═════ Records supplied

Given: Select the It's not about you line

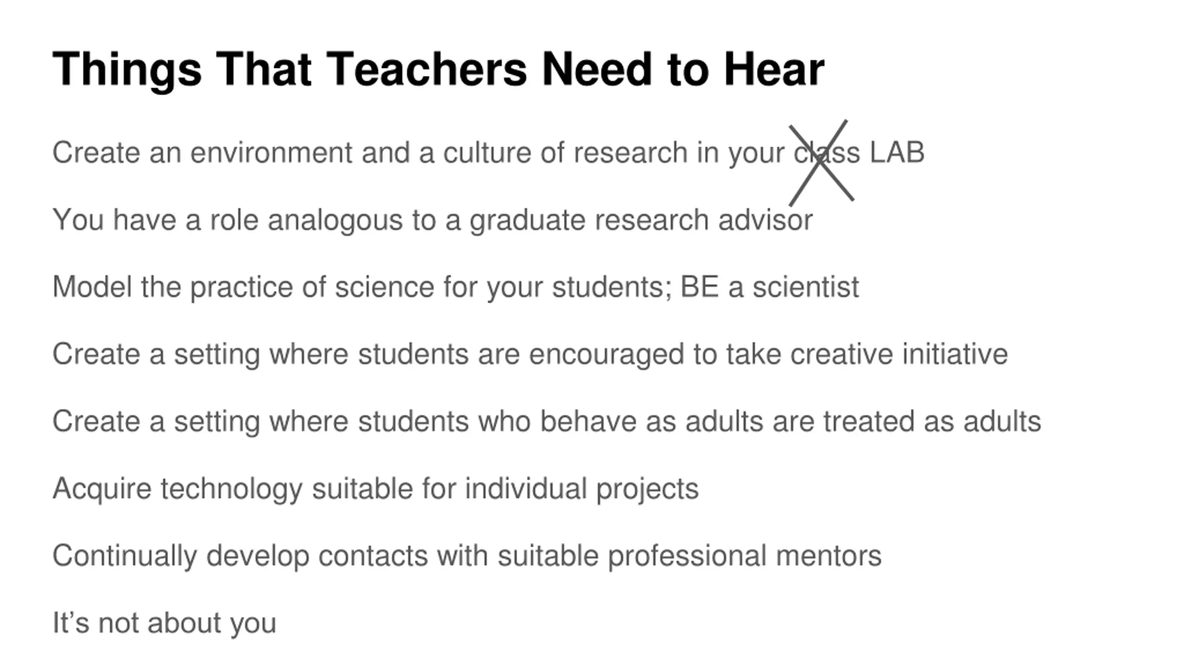Looking at the screenshot, I should point(164,623).
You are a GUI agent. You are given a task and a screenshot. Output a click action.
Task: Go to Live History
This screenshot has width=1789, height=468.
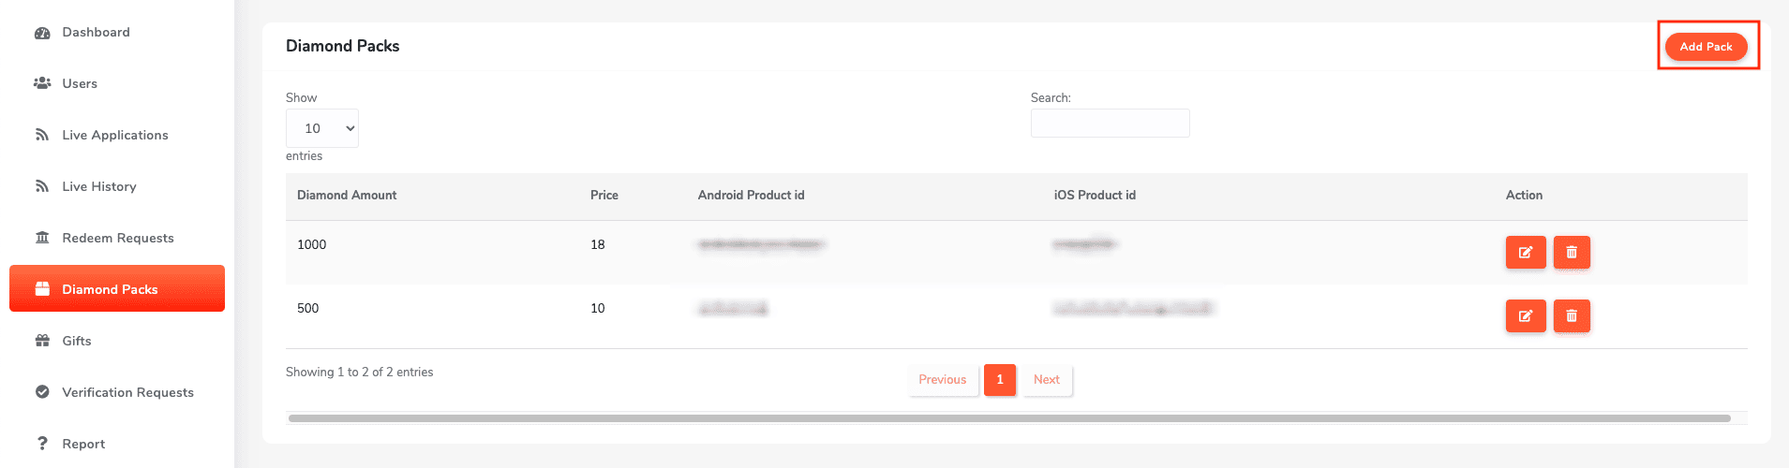pos(98,186)
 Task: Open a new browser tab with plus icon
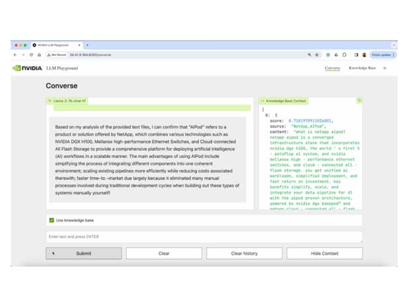(87, 44)
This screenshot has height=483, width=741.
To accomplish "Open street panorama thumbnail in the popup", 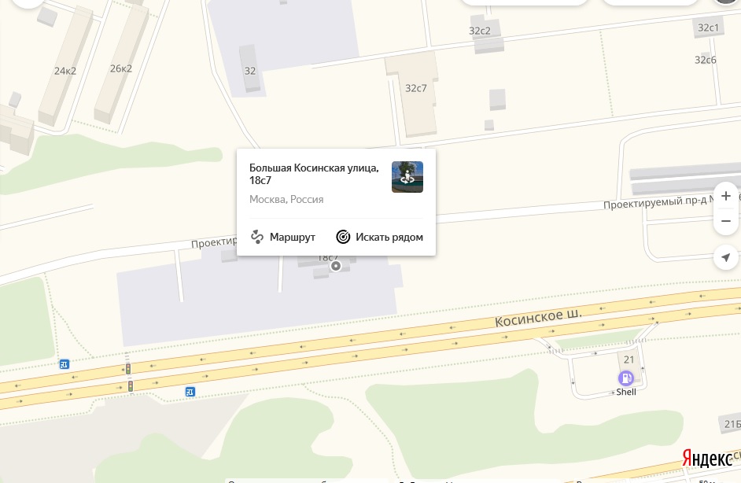I will click(407, 177).
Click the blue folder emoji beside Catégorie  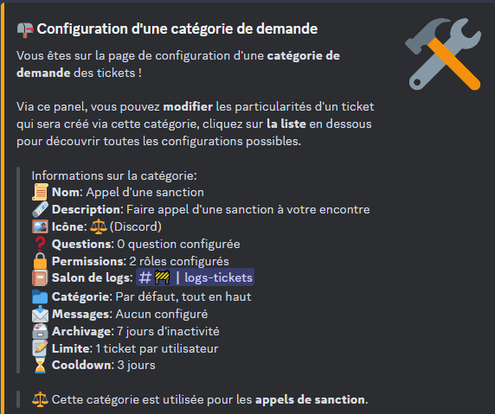tap(40, 296)
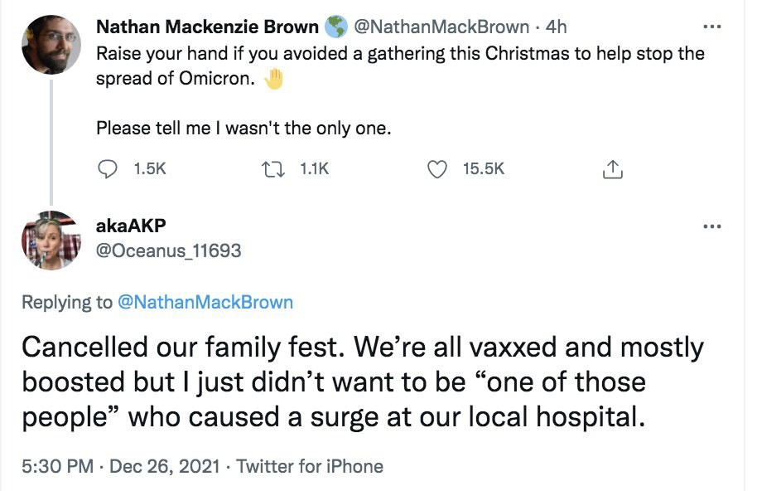Click the 1.5K reply count
Image resolution: width=757 pixels, height=491 pixels.
pyautogui.click(x=150, y=168)
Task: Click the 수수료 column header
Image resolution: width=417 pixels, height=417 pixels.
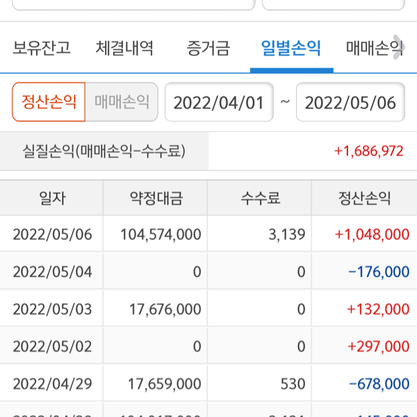Action: tap(260, 199)
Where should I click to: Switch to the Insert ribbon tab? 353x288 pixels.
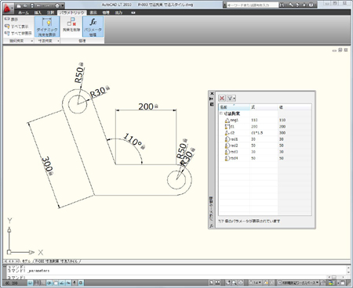click(x=38, y=13)
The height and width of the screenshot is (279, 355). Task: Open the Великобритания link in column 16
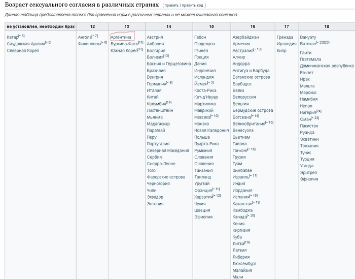pyautogui.click(x=249, y=123)

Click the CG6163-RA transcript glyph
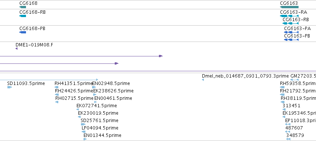(x=289, y=16)
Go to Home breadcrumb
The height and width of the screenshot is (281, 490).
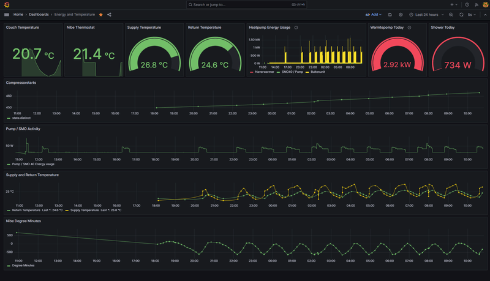point(18,14)
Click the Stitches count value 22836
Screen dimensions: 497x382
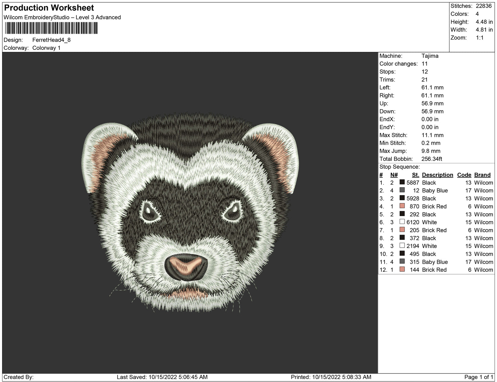click(x=484, y=6)
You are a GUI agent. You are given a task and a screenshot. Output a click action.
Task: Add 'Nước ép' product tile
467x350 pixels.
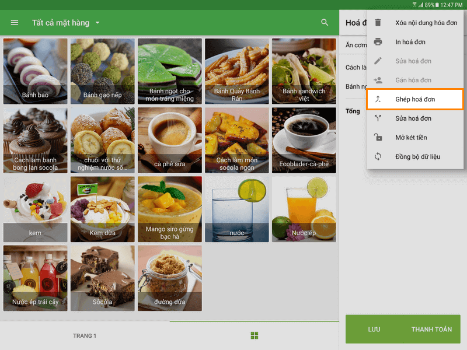[304, 209]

══════════

▸ **Exercise**:
Return exactly the lines from the one containing "The height and width of the screenshot is (279, 355)." through the end of the records, leaving out every picture.

▸ **Solution**:
The height and width of the screenshot is (279, 355). Task: Open the Великобритания link in column 16
pyautogui.click(x=249, y=123)

Click the CG6163-RA transcript glyph
(x=289, y=16)
Go to Home breadcrumb
The height and width of the screenshot is (281, 490).
point(18,14)
Click the Stitches count value 22836
Screen dimensions: 497x382
click(x=484, y=6)
You are a GUI agent. You are given a task and a screenshot. Output a click action.
Task: Add 'Nước ép' product tile
467x350 pixels.
[304, 209]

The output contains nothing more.